• **Text zur Analyse**

····················

Herr Prof. Sinn, Sie haben den Juni 2016 aufgrund einer Kumulation von Ereignissen als „schwarzen Juni“ bezeichnet. Während Brexit- und Flüchtlingskrise weiterhin die Schlagzeilen beherrschen, ist es um die Eurokrise ruhig geworden. Gibt es Entwarnung?

Nein, im Gegenteil. Die Eurokrise wird durch eine gewaltige Ausdehnung der deutschen Haftung und eine Umschuldung Südeuropas zulasten der Bundesbank lediglich übertüncht. Konkret: Durch die EZB-Politik wurde die Bundesbank – die ja dem deutschen Steuerzahler gehört – gezwungen, anderen Ländern der Eurozone bis zum Jahresende 2017 für 907 Milliarden Euro Überziehungskredite zu gewähren, die sogenannten Target-Kredite. Diese Kredite kann die Bundesbank nie fällig stellen, und der Zins wird von der Mehrheit der Target-Schuldner im Eurosystem selbst bestimmt. Derzeit ist er null. Man kann also auch sagen, dass die Bundesbank in diesem Umfang deutsches Vermögen verschenkt. Lange wird das nicht mehr funktionieren.

····················

• **Gegebene Daten**
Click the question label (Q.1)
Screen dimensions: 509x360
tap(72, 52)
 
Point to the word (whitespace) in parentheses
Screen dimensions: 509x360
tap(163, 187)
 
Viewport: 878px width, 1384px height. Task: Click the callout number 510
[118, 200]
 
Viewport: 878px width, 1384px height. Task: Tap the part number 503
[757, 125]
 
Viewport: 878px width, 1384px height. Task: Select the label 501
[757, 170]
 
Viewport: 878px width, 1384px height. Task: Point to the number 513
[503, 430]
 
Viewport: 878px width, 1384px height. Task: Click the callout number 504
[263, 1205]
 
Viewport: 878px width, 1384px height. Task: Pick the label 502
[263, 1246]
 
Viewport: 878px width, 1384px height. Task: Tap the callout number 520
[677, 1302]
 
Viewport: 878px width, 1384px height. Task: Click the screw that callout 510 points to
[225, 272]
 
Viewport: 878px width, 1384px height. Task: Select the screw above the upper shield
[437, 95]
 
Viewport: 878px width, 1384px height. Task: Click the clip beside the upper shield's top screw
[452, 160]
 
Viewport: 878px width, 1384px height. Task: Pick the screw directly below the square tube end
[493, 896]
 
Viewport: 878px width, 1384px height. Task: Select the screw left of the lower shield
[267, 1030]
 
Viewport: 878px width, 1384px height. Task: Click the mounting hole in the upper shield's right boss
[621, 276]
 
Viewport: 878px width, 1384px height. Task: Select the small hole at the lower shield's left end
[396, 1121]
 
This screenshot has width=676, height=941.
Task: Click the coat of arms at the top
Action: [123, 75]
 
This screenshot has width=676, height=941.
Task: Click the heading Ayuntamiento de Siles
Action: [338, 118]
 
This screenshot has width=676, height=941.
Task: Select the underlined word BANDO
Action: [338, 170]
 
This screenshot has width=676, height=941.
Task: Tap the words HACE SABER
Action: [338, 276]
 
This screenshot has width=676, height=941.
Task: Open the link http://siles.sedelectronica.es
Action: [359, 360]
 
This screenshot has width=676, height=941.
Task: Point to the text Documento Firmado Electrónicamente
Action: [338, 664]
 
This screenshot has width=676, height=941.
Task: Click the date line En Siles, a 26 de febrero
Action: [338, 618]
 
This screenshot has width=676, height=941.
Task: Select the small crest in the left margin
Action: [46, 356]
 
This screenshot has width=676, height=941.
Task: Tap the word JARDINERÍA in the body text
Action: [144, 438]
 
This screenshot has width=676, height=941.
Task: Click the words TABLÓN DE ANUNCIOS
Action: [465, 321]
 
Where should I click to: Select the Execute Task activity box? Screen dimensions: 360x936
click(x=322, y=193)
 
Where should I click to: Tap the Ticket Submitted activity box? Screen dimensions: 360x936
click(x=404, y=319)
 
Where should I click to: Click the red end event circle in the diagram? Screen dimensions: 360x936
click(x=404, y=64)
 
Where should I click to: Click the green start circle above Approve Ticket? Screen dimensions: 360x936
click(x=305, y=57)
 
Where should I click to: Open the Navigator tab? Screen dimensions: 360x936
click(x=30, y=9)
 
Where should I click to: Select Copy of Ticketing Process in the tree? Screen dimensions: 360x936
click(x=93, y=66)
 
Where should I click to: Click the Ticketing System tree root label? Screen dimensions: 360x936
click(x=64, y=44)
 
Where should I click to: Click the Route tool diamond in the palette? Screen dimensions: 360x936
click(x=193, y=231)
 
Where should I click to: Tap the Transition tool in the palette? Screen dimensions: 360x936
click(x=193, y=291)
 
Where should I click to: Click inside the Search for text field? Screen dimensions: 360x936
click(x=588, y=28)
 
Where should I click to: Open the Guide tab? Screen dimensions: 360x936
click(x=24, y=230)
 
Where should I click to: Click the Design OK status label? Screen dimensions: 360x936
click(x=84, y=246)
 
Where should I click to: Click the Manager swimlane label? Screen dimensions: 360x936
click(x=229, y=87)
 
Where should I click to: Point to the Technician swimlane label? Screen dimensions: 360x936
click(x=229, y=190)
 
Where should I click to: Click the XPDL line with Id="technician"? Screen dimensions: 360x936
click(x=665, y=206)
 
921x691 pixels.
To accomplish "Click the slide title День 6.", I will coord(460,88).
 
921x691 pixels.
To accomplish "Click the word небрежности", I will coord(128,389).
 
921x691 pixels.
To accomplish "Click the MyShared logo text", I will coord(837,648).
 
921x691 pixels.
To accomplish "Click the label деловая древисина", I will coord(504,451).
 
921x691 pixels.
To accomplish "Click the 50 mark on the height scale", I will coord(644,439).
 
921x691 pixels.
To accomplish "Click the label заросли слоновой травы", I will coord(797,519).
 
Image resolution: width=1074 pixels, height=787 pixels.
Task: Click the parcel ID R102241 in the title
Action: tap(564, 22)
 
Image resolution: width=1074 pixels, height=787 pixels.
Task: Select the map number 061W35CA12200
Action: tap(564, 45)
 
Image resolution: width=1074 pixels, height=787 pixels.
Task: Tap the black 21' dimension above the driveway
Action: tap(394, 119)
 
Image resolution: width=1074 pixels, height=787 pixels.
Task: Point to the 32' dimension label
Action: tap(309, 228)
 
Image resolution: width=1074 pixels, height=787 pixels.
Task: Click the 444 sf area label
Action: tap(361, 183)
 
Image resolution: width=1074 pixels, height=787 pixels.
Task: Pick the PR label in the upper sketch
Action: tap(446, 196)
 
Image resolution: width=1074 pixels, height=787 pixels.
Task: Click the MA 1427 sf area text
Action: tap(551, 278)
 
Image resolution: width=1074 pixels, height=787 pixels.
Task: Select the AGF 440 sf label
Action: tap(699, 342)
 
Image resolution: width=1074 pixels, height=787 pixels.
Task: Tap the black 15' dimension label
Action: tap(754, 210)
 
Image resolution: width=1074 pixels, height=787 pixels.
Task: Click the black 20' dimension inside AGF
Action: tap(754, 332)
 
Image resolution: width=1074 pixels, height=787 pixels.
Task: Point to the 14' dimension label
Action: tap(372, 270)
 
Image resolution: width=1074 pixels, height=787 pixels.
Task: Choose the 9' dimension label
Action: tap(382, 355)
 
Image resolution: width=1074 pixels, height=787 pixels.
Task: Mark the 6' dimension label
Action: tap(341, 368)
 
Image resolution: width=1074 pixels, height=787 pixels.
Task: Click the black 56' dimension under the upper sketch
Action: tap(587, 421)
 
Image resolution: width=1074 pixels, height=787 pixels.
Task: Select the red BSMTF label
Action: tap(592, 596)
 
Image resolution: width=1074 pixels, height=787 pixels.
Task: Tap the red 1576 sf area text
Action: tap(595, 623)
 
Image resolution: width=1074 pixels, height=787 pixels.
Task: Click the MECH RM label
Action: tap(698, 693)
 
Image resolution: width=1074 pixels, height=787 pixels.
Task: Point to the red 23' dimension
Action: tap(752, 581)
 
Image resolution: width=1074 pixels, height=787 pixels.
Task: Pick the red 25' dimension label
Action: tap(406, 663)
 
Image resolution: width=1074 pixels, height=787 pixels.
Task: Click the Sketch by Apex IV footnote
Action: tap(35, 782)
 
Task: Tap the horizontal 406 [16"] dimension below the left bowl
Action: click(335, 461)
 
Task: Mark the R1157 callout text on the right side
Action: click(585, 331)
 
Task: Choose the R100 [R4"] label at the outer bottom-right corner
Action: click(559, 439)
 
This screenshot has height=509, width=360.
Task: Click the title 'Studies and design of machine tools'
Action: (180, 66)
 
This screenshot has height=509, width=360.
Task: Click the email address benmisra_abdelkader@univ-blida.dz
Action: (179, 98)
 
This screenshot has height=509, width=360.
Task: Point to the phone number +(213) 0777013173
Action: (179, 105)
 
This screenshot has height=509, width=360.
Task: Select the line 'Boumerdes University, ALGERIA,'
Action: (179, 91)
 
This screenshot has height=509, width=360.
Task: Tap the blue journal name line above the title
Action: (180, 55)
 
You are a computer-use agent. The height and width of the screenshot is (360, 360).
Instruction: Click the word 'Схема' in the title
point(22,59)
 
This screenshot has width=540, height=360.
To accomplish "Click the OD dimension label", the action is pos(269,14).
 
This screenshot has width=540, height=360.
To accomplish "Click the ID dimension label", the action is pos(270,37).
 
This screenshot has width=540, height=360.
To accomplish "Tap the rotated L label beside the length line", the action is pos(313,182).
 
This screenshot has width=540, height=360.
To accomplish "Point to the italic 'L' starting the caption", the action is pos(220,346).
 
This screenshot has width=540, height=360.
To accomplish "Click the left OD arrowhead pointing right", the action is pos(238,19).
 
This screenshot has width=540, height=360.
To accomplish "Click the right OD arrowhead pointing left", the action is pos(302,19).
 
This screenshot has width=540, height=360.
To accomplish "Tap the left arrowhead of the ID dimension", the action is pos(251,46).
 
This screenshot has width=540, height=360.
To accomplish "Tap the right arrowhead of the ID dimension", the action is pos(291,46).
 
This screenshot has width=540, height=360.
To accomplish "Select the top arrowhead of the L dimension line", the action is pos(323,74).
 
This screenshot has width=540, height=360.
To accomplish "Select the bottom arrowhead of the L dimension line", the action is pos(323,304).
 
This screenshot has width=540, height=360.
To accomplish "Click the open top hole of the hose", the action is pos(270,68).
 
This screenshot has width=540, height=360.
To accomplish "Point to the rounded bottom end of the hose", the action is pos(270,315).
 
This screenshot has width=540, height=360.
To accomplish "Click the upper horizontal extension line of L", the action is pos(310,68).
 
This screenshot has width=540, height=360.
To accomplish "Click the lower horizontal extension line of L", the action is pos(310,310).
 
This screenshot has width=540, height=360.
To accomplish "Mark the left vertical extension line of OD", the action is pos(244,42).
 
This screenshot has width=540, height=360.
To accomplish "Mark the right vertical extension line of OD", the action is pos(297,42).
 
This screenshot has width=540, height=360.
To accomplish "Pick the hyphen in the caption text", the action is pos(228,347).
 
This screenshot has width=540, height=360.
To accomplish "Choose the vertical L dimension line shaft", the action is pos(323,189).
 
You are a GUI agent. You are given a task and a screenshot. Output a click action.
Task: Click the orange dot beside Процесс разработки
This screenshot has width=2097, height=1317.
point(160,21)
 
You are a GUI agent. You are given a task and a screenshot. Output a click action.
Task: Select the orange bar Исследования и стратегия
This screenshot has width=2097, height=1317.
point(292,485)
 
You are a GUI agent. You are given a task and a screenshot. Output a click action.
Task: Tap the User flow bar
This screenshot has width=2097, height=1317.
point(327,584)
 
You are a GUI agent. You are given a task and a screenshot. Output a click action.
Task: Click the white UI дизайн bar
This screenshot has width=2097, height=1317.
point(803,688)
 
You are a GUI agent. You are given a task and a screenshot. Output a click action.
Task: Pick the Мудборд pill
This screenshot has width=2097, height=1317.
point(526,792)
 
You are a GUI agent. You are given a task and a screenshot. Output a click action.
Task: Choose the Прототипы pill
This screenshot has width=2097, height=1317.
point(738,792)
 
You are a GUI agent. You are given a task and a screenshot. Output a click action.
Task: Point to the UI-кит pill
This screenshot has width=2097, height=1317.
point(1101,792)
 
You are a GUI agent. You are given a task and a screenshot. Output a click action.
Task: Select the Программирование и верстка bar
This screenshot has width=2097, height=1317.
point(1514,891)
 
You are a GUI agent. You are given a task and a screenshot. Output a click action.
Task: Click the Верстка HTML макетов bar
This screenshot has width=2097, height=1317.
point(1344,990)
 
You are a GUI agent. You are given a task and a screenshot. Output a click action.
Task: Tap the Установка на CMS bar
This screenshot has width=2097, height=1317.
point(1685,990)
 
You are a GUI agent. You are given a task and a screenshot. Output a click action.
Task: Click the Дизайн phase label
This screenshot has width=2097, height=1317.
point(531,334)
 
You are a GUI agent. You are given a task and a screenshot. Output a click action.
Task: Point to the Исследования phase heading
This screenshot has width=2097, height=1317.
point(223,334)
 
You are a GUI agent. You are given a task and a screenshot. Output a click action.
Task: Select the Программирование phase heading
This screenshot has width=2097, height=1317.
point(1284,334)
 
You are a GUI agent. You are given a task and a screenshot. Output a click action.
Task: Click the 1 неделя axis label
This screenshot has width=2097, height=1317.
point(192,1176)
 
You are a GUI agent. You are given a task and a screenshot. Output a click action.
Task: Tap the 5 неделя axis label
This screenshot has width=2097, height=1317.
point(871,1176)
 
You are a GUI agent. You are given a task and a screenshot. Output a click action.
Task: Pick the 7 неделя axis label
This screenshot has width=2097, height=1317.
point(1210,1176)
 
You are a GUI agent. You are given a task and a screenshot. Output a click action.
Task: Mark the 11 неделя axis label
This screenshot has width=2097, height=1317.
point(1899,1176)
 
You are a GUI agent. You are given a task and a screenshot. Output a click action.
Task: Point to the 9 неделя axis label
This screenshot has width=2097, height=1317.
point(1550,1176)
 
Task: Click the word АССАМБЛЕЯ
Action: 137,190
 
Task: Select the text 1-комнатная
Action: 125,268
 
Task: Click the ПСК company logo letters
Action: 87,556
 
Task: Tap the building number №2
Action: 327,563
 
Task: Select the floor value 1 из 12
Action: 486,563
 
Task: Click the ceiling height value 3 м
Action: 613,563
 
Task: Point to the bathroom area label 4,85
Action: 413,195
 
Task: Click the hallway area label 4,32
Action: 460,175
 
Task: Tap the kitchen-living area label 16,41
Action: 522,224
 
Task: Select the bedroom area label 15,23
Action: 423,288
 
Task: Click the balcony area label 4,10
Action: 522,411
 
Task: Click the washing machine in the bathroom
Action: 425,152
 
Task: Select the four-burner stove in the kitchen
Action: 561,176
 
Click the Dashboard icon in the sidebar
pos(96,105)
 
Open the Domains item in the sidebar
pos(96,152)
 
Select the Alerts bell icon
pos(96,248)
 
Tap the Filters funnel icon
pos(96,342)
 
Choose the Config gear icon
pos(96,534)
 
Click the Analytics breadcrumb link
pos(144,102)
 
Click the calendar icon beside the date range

····················

• **Aufgabenbeschreibung**
Schreiben Sie bitte den Text zur Eurokrise oben vollständig und wortgetreu ab.

• **Schriftliche Antwort**
Herr Prof. Sinn, Sie haben den Juni 2016 aufgrund einer Kumulation von Ereignissen als „schwarzen Juni“ bezeichnet. Während Brexit- und Flüchtlingskrise weiterhin die Schlagzeilen beherrschen, ist es um die Eurokrise ruhig geworden. Gibt es Entwarnung?

Nein, im Gegenteil. Die Eurokrise wird durch eine gewaltige Ausdehnung der deutschen Haftung und eine Umschuldung Südeuropas zulasten der Bundesbank lediglich übertüncht. Konkret: Durch die EZB-Politik wurde die Bundesbank – die ja dem deutschen Steuerzahler gehört – gezwungen, anderen Ländern der Eurozone bis zum Jahresende 2017 für 907 Milliarden Euro Überziehungskredite zu gewähren, die sogenannten Target-Kredite. Diese Kredite kann die Bundesbank nie fällig stellen, und der Zins wird von der Mehrheit der Target-Schuldner im Eurosystem selbst bestimmt. Derzeit ist er null. Man kann also auch sagen, dass die Bundesbank in diesem Umfang deutsches Vermögen verschenkt. Lange wird das nicht mehr funktionieren.